■ **PASSAGE SHOWN**:

....

Opinion
3:22 CV 917
04-20-2023
MEMORANDUM OPINION AND ORDER
JAMES R. KNEPP II UNITED STATES DISTRICT JUDGE
Introduction
Plaintiff Shaunna Duma-Quigley seeks judicial review of an adverse Social Security benefits decision under 42 U.S.C. § 405(g). This case was referred to Magistrate Judge James E. Grimes, Jr., for a Report and Recommendation (“R&R”) under Local Civil Rule 72.2(b)(2). Judge Grimes recommends this Court affirm the Commissioner's final decision. (Doc. 10). Plaintiff filed objections to the R&R (Doc. 11), and the Commissioner filed a response thereto (Doc. 12). For the reasons set forth below, the Court overrules Plaintiff's objections, adopts the R&R as modified herein, and affirms the Commissioner's decision.

....

■ **DATA SECTION**:
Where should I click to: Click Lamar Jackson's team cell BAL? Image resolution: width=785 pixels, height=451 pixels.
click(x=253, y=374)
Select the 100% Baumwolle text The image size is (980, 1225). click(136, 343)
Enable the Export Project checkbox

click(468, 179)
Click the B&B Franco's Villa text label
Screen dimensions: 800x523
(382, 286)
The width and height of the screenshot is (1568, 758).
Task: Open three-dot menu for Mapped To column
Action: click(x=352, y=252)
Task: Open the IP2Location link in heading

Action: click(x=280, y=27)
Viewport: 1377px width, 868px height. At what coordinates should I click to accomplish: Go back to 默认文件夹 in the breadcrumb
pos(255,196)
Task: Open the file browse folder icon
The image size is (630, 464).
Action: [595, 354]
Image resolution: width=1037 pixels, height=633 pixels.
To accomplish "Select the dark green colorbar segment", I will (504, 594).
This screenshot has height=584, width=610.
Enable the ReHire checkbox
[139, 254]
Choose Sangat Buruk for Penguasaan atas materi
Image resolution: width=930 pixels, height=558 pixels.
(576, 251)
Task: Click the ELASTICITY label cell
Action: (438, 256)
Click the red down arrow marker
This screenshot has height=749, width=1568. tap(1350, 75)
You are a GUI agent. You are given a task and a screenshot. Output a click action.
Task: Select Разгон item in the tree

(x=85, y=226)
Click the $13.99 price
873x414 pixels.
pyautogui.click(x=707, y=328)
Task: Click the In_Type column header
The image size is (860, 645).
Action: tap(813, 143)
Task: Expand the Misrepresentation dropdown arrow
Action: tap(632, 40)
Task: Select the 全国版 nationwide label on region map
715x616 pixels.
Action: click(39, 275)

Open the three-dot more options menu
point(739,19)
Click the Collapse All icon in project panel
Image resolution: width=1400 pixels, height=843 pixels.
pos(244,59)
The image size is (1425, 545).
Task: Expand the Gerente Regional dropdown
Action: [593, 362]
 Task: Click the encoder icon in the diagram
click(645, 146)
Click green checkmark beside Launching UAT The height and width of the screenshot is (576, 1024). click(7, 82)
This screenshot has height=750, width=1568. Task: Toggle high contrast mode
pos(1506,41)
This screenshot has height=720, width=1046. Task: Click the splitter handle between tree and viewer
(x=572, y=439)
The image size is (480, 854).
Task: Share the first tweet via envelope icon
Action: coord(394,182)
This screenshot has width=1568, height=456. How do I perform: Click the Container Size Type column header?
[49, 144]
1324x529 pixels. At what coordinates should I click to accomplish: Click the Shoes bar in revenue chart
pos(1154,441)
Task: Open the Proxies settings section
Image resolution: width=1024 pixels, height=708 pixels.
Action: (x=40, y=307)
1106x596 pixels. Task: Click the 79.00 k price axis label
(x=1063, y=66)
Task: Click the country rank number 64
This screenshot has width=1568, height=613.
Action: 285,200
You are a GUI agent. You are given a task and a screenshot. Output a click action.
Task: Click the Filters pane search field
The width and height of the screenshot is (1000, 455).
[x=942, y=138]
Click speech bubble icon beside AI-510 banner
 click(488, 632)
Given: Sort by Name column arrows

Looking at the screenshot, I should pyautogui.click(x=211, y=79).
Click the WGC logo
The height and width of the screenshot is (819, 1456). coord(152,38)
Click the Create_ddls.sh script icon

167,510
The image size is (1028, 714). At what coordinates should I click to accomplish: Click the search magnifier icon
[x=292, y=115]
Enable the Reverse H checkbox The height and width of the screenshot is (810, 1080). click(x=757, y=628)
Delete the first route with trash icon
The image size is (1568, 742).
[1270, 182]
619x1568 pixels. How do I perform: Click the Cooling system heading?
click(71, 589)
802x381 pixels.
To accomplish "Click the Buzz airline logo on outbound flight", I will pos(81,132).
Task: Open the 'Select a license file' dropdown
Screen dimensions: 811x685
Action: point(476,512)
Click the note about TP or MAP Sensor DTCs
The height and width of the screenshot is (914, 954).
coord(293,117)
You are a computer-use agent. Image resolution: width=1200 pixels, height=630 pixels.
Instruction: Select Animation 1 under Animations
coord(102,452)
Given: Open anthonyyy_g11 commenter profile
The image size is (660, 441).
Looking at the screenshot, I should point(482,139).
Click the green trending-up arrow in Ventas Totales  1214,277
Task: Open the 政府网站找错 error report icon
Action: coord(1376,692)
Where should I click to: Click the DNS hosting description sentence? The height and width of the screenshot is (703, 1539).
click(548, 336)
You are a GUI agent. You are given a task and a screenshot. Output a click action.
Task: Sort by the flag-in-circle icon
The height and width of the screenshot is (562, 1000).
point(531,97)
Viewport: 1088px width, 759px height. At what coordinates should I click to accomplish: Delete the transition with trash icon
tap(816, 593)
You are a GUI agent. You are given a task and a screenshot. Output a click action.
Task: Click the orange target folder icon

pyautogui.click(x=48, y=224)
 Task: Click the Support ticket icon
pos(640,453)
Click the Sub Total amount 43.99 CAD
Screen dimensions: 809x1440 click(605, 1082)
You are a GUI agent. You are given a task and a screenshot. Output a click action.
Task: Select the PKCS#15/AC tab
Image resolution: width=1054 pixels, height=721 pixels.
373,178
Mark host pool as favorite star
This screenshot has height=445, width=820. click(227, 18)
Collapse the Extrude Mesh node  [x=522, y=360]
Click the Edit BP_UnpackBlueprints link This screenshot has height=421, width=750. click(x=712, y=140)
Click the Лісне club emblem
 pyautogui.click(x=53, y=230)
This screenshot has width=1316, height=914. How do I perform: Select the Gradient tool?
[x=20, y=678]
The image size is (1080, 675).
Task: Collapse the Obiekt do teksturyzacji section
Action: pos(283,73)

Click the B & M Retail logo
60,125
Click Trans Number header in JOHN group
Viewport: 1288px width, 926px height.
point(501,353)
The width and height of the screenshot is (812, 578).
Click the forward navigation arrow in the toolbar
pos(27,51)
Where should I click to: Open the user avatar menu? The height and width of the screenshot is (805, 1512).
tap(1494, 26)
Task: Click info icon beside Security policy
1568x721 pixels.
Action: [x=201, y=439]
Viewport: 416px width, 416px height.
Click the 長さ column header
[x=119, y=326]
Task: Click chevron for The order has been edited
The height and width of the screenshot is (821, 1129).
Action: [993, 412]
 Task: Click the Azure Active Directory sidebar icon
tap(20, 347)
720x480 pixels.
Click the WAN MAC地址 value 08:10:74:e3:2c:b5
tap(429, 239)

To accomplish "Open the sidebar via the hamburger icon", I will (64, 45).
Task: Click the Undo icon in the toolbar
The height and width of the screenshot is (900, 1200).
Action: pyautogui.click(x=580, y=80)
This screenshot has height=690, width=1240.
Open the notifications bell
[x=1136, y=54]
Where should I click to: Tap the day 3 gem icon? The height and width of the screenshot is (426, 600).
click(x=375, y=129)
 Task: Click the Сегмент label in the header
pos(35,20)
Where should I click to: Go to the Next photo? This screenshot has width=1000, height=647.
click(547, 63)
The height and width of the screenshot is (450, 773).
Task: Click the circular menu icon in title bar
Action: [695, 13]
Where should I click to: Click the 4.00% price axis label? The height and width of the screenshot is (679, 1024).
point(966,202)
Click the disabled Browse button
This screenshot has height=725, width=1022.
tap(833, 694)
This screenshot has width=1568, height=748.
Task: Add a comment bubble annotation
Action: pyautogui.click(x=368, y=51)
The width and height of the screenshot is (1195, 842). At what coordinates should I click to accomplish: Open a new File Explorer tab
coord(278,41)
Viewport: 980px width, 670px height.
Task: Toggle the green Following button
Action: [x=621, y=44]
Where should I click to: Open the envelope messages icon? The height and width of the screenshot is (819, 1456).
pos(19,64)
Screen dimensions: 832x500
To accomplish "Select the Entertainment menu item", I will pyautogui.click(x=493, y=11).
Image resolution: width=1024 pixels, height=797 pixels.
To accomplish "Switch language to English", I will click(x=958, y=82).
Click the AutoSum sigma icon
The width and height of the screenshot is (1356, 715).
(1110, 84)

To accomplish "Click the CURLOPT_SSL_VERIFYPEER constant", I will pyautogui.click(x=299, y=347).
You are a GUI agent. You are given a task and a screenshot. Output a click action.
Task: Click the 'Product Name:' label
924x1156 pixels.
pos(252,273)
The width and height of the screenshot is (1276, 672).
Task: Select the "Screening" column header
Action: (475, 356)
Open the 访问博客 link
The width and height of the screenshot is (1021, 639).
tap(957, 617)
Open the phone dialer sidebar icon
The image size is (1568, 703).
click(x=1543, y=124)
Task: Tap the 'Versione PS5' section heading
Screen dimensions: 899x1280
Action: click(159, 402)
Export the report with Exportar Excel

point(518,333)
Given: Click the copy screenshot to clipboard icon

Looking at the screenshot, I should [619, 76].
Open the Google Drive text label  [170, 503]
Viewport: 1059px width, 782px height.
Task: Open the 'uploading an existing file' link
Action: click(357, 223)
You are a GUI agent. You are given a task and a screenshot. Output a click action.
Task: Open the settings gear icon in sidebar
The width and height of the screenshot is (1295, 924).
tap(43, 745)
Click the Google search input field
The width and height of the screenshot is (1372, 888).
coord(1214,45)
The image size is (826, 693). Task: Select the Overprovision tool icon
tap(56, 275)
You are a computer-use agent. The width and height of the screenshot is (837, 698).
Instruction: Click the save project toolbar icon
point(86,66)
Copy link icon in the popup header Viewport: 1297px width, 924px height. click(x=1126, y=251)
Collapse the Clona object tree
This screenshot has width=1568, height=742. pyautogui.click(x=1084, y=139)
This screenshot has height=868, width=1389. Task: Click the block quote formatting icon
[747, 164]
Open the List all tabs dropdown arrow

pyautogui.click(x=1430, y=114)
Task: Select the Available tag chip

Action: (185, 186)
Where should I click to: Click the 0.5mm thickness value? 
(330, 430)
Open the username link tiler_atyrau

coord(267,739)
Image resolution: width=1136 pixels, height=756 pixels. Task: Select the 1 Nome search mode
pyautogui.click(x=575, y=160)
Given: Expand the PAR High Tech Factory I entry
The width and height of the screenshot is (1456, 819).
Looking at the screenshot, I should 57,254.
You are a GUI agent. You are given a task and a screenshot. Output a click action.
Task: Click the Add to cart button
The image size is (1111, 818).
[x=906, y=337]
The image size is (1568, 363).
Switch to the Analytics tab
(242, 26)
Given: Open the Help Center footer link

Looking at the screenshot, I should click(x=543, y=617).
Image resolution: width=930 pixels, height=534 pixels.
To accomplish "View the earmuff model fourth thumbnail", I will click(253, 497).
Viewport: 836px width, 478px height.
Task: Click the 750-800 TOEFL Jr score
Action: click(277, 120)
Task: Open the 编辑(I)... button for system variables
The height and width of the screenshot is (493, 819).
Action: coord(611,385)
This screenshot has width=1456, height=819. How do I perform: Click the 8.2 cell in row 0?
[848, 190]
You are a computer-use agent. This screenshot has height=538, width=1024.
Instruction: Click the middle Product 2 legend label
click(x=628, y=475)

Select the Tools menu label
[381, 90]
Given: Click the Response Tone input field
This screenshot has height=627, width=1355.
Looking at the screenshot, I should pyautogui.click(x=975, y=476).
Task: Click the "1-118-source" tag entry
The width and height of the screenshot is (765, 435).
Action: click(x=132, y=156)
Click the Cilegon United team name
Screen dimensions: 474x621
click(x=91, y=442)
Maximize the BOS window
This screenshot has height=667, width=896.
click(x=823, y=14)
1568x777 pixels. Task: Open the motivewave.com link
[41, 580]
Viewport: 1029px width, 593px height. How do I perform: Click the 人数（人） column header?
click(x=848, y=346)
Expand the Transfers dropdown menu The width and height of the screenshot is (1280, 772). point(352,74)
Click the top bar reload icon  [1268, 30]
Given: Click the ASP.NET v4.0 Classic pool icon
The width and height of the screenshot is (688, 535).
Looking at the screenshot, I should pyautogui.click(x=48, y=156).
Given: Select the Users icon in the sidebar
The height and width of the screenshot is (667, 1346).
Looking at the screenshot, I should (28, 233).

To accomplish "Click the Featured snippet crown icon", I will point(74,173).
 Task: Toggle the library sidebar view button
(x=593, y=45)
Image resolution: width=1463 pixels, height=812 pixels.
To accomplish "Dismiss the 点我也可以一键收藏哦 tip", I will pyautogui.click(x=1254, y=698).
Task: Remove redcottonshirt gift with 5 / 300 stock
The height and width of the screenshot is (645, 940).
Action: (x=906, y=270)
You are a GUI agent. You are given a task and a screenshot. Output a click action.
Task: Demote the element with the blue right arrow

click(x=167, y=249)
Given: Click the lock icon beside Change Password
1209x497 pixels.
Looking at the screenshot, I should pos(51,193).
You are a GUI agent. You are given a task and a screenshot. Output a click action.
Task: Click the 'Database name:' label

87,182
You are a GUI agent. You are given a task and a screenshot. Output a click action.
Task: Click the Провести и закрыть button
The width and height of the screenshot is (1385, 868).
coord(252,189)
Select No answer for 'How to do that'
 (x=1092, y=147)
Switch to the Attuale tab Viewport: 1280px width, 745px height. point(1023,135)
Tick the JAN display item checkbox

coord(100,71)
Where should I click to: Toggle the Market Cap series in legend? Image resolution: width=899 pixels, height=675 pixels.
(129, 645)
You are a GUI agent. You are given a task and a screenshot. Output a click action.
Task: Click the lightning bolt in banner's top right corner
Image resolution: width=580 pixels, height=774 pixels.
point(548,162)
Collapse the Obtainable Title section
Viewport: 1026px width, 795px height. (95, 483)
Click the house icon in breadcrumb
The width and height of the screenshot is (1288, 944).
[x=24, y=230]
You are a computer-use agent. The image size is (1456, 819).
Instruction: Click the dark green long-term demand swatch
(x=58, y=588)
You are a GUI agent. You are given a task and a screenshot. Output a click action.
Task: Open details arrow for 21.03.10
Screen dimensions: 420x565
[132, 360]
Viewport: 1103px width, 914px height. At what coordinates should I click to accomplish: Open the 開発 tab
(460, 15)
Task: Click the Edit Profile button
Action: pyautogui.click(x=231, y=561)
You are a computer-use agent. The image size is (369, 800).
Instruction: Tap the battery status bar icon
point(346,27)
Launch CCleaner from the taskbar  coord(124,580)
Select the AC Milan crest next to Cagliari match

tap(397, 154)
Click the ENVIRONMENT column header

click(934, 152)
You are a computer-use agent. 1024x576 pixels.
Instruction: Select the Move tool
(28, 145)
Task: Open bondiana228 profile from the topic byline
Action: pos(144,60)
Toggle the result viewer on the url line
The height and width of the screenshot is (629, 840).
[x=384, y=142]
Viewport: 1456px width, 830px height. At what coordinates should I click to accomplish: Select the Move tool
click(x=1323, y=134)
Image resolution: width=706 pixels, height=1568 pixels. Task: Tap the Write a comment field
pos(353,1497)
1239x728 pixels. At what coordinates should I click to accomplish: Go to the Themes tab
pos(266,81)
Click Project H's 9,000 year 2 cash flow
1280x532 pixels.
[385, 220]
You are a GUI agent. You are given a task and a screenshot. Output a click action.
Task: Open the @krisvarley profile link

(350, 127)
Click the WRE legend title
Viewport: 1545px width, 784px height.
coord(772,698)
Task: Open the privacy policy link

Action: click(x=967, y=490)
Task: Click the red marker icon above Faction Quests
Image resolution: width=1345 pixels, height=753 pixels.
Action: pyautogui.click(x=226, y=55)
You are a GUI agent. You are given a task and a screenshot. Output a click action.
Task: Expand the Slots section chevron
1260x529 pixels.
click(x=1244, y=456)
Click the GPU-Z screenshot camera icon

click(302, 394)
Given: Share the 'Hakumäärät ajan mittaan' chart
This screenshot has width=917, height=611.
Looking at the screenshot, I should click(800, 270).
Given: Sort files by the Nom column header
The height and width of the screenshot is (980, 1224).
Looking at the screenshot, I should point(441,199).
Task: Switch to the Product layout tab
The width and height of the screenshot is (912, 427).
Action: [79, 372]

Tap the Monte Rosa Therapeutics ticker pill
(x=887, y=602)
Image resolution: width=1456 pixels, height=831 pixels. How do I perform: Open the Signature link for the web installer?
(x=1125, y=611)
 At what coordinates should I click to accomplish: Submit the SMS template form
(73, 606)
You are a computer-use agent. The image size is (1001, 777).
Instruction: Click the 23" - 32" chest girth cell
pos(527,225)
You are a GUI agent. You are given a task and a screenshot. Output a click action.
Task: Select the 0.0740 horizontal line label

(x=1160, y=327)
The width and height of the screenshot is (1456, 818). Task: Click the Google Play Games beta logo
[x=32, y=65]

....

■ **TASKS TO COMPLETE**:
1. Copy the entries word for word, beginning at the line that contains "Launch CCleaner from" and ending after the line that contains "[x=384, y=142]".
2. Write the next part of the court opinion on the Social Security benefits decision, picking up after its last sentence.
The entries are unrelated to the court opinion.

■ **RESPONSES TO THE EXERCISE**:
1.
Launch CCleaner from the taskbar  coord(124,580)
Select the AC Milan crest next to Cagliari match

tap(397, 154)
Click the ENVIRONMENT column header

click(934, 152)
You are a computer-use agent. 1024x576 pixels.
Instruction: Select the Move tool
(28, 145)
Task: Open bondiana228 profile from the topic byline
Action: pos(144,60)
Toggle the result viewer on the url line
The height and width of the screenshot is (629, 840).
[x=384, y=142]

2.
Procedural Background
Plaintiff filed for disability insurance benefits and supplemental security income in June 2019 alleging a disability onset date of May 9, 2019. See Tr. 13. Her claims were denied initially and upon reconsideration. See id. Plaintiff (represented by counsel), and a vocational expert (“VE”) testified at a hearing before an administrative law judge (“ALJ”) on February 16, 2021. (Tr. 33-80). On May 3, 2021, the ALJ found Plaintiff not disabled in a written decision. (Tr. 1327). The Appeals Council denied Plaintiff's request for review, making the hearing decision the final decision of the Commissioner. (Tr. 1-3). Plaintiff timely filed the instant action on June 1, 2022. (Doc. 1).
Plaintiff raised a single assignment of error in her initial brief. See Doc. 6. She argued the ALJ erred in evaluating the opinion of state agency psychologist, Dr. Haskins. Specifically, she argued the ALJ “provided an inadequate explanation” for why she did not include Dr. Haskins's limitation to “superficial interaction” in the residual functional capacity (“RFC”). See Doc. 6, at 9 (“The fact that the ALJ did not include the limitation was not the error here; rather, the error was the lack of adequate explanation for why that opinion was excluded from the RFC.”).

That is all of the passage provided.